* **Exercise prompt**: A verbatim copy of the line containing "Donate (309, 2471)" and all lines after it, up to and including the final line of the records, is the only acceptable output.

* **Supplied records**:
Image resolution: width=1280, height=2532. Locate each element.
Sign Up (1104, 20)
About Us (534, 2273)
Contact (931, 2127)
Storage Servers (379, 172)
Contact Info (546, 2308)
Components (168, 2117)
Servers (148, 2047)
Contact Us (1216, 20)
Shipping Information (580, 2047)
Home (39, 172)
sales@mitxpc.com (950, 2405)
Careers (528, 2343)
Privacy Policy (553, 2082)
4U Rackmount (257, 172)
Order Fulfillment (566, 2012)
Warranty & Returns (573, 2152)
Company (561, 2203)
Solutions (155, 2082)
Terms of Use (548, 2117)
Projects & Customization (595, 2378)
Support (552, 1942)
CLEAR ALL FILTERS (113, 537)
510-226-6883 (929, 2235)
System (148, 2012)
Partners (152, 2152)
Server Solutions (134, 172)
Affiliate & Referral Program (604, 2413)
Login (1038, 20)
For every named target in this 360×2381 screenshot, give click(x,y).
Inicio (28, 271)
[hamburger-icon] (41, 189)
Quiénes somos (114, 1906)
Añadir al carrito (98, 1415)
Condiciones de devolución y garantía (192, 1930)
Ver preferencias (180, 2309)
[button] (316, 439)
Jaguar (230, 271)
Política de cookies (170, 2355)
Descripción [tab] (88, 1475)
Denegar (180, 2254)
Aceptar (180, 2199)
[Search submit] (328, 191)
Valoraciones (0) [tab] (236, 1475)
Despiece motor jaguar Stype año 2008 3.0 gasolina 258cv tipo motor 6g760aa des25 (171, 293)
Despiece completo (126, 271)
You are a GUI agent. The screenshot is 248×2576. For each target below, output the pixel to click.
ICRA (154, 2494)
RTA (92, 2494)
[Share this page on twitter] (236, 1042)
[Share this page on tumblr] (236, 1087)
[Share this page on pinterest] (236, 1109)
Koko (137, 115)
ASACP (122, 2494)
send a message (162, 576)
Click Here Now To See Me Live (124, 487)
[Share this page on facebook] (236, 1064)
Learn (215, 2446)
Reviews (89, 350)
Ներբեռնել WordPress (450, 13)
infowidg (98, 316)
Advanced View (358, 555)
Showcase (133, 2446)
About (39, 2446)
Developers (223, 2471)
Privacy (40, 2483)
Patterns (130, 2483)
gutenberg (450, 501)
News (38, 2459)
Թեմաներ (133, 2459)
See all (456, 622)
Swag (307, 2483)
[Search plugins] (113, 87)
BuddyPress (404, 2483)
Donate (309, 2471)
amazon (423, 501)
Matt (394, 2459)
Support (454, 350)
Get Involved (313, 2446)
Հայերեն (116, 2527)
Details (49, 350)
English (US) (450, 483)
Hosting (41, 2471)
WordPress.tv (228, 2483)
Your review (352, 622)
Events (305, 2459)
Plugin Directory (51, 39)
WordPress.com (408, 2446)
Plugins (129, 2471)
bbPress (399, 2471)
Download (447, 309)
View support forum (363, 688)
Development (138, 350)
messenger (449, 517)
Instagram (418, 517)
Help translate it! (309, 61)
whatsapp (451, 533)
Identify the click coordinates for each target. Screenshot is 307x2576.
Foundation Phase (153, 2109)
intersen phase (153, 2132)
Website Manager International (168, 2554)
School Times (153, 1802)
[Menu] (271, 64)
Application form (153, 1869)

* **Task output**:
Donate (309, 2471)
amazon (423, 501)
Matt (394, 2459)
Support (454, 350)
Get Involved (313, 2446)
Հայերեն (116, 2527)
Details (49, 350)
English (US) (450, 483)
Hosting (41, 2471)
WordPress.tv (228, 2483)
Your review (352, 622)
Events (305, 2459)
Plugin Directory (51, 39)
WordPress.com (408, 2446)
Plugins (129, 2471)
bbPress (399, 2471)
Download (447, 309)
View support forum (363, 688)
Development (138, 350)
messenger (449, 517)
Instagram (418, 517)
Help translate it! (309, 61)
whatsapp (451, 533)
Identify the click coordinates for each target. Screenshot is 307x2576.
Foundation Phase (153, 2109)
intersen phase (153, 2132)
Website Manager International (168, 2554)
School Times (153, 1802)
[Menu] (271, 64)
Application form (153, 1869)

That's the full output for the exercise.